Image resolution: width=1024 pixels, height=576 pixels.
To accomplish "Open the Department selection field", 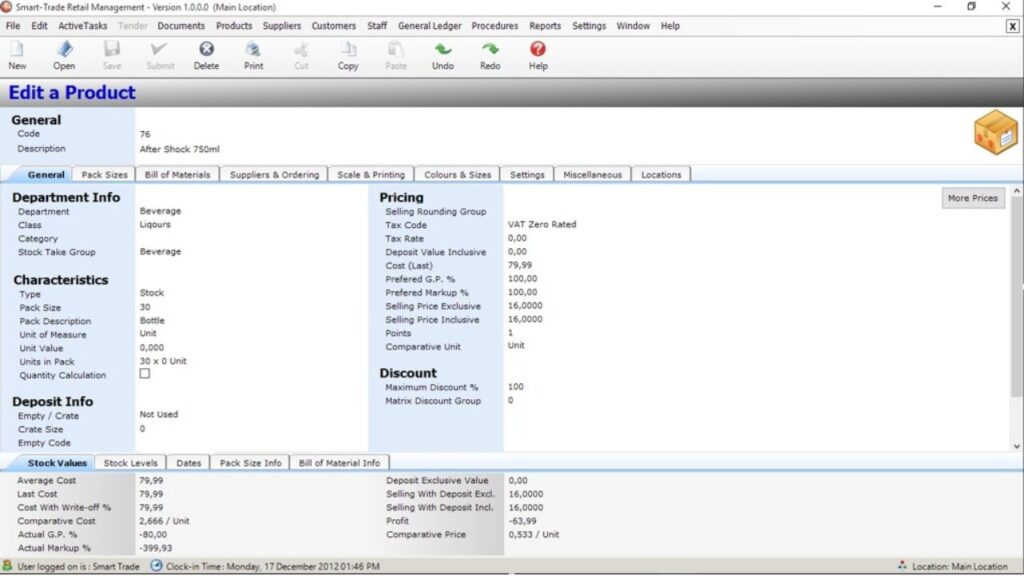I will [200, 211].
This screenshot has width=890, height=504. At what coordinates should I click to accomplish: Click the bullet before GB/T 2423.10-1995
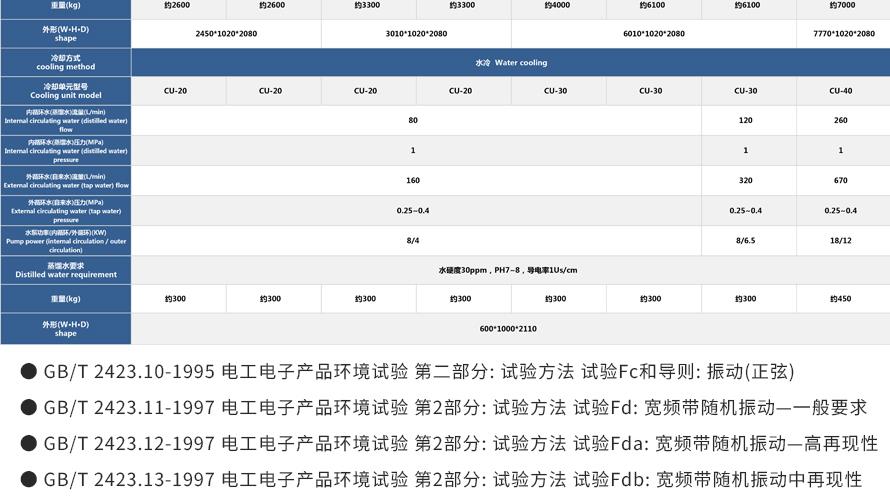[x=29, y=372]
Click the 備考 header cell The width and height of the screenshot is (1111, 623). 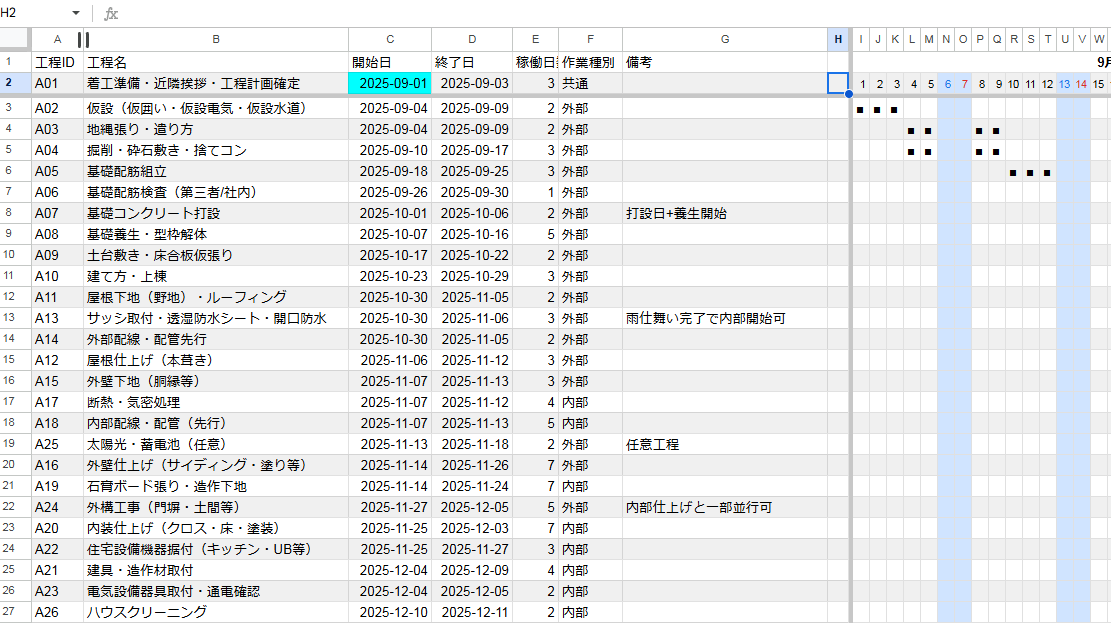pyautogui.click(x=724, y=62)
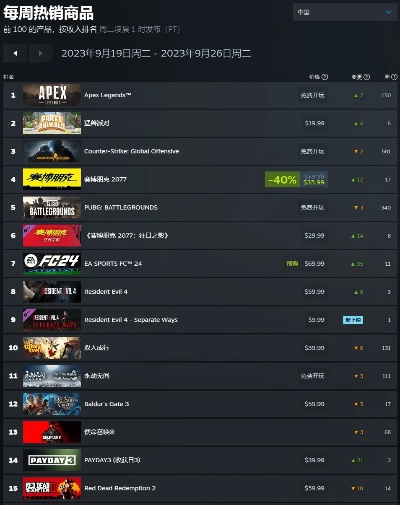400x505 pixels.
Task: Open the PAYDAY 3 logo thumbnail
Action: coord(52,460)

----

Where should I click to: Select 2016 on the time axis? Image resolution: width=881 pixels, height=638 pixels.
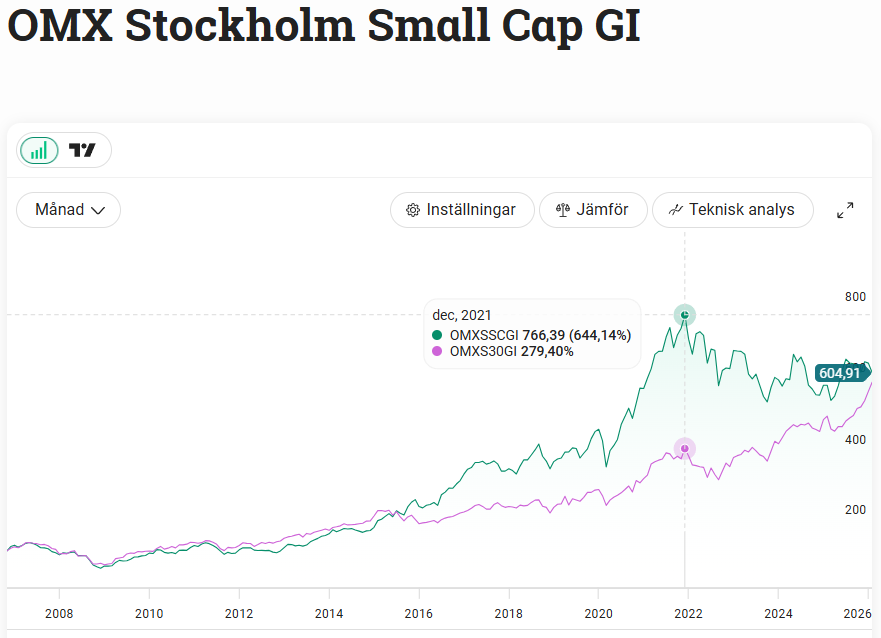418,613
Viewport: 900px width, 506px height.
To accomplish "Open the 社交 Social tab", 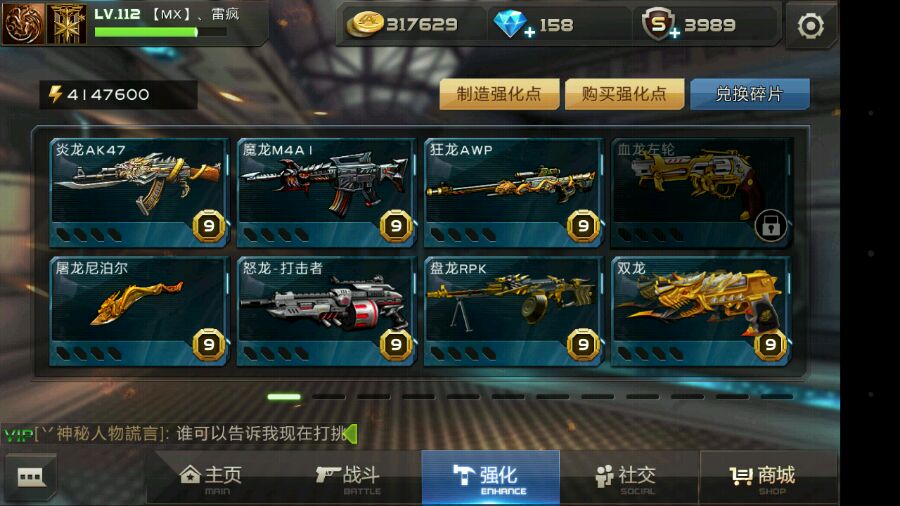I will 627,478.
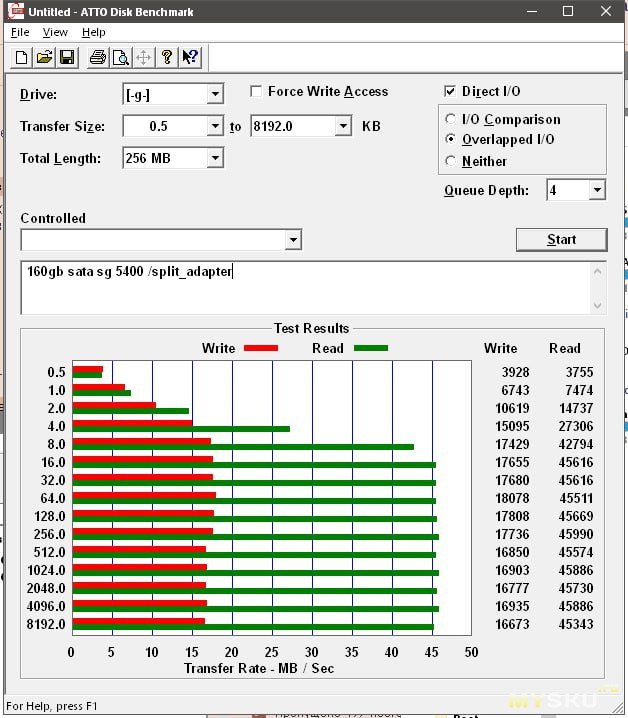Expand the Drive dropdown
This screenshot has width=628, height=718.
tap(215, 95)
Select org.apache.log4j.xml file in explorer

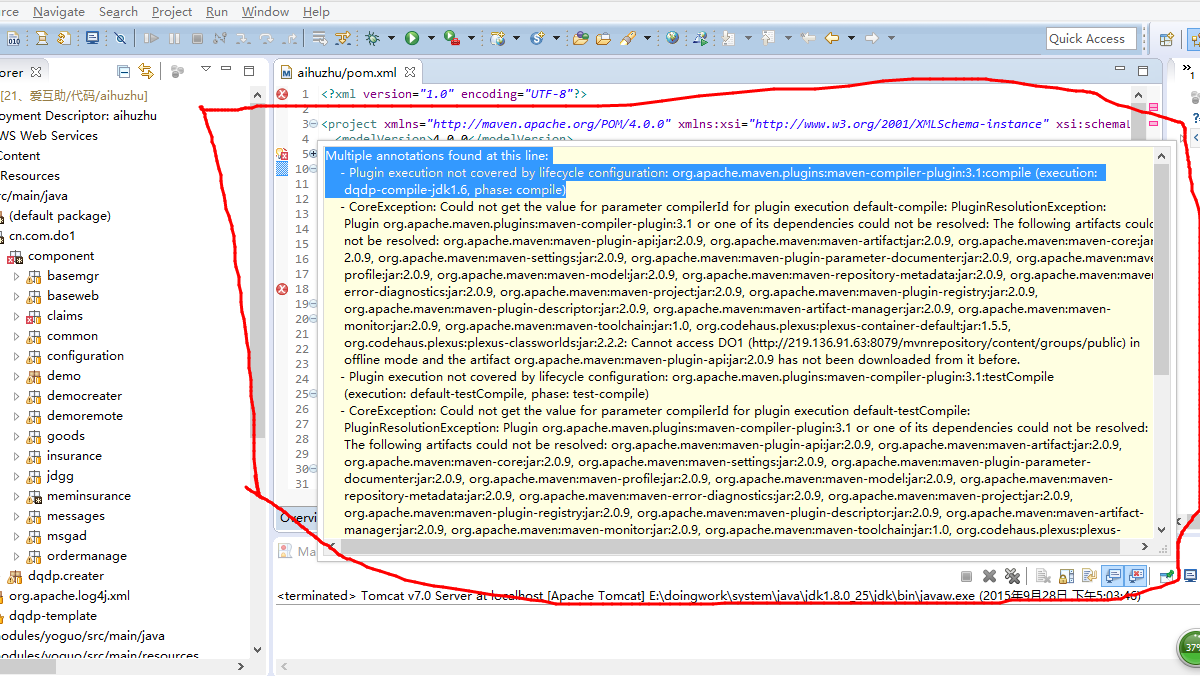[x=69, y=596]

----

- Given problem
List every line in the rows above that contains the string "Image". Case matters.

- Result
Image resolution: width=1024 pixels, height=576 pixels.
Where should I click to: Select 2016 on the time axis? Image resolution: width=881 pixels, height=638 pixels.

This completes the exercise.